Packed tight into an old station wagon, Greta (Tessa Allen) and her family are moving to California. The twelve-year-old clutches her stuffed bunny rabbit while an old TV and a Juiceman are sandwiched between herself and her younger brother Nat. Her older sister Caroline shares the front of the car with their dad. Mom’s not making this trip with them. Greta seems the most intent on figuring out why this is. Not allowed to make any phone calls, the children turn to the man with the answers – their tight-lipped father. Avoiding their questions with talks of the Grand Canyon, Dad does everything in his power not to rant about the unappreciative woman who abandoned her family about a thousand miles back.
Creating a successful family drama is no easy task and the job becomes that much harder when young children are involved. As W.C. Fields once said, “Never work with children or animals.” In her sophomore effort, UCLA grad Olivia Silver, does both.
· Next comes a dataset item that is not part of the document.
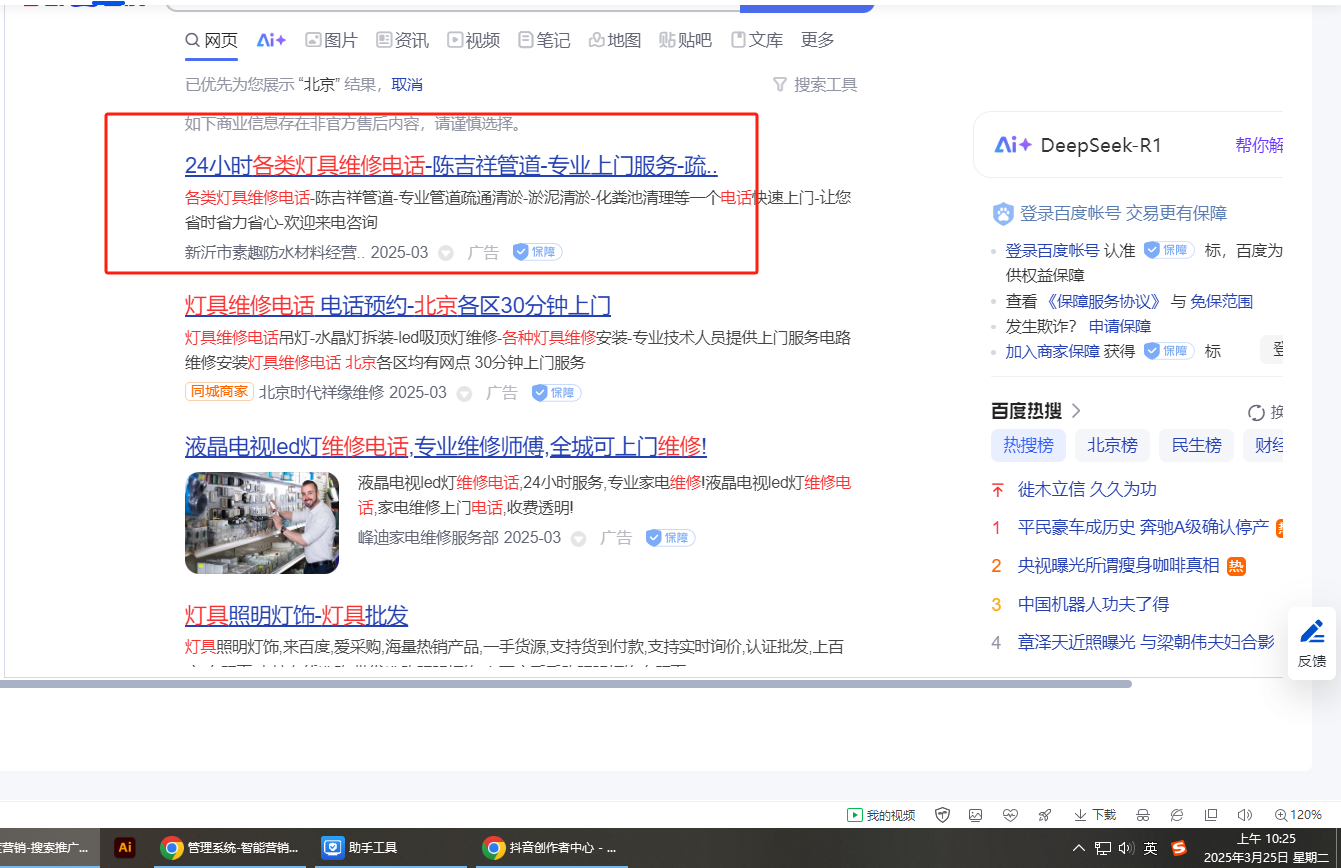Show hidden system tray icons
This screenshot has width=1341, height=868.
[1079, 848]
After seeing too many children to count, Silver eventually brought Allen, who had previously worked on projects such as “Enough” (2002) and television’s “Providence.” Once Greta’s role was filled, the next job at hand was to cast a group of talented performers whom audiences would buy as a family. Silver succeeds here as Greta’s family seems as tense, annoyed, and unconditionally loving as any film family I’ve seen.
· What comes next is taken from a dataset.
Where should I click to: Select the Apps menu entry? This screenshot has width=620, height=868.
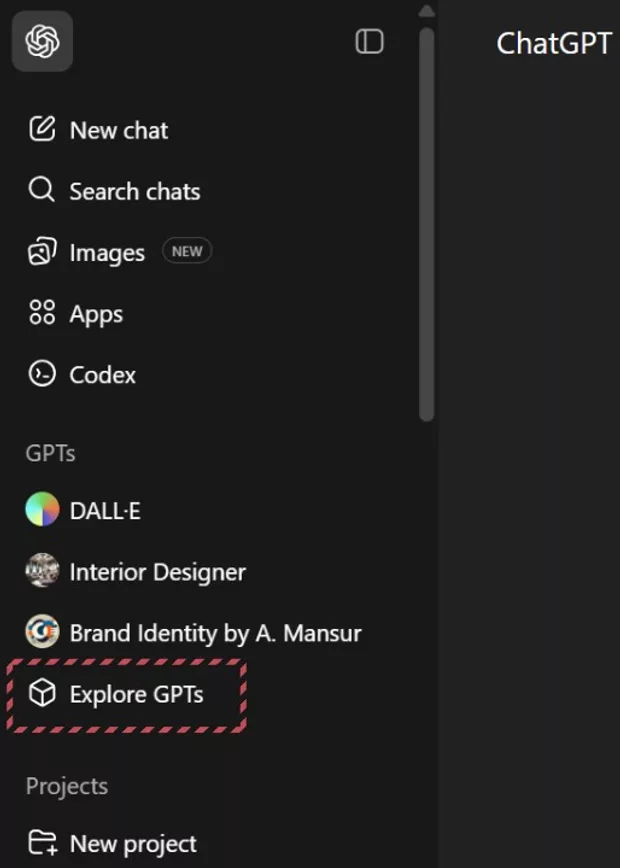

Along with the film’s performances, another strength is the cinematography. Passing red rock walls fill the view from the station wagon windows. Numerous shots of America’s nature and urban development create a collage of the nation’s heartland. Where the film lacks is in its script and its song selection. A few of the scenes where the family members fight come screeching to a halt as some pretty bad dialogue starts getting thrown around. The actors do the best they can with the words they’re given but it just doesn’t seem to make much of a difference. As for the music, the songs tend to overpower the scenes and attempt to tell the viewer how the characters are feeling. The trouble with this is, none of the songs seem to match the supposed emotions. The impression the film’s music gives is one of uncertainty—but not in a way that communicates the characters’ personal uncertainty.
“Little Canyon” is a strong film from a confident filmmaker. While it does have its flaws, the strengths greatly outweigh them. For every line of awkward dialogue, there’s ten more that sound completely natural, even coming from actors this young. As for Silver’s work with animals, Greta’s life changes when she reaches the “Little Canyon” and throws her stuffed bunny off the side. In one of the film’s best scenes, Greta’s transition towards adulthood is represented by the appearance of a new bunny, one that’s less artificial and more special than the one linking her back to her old life.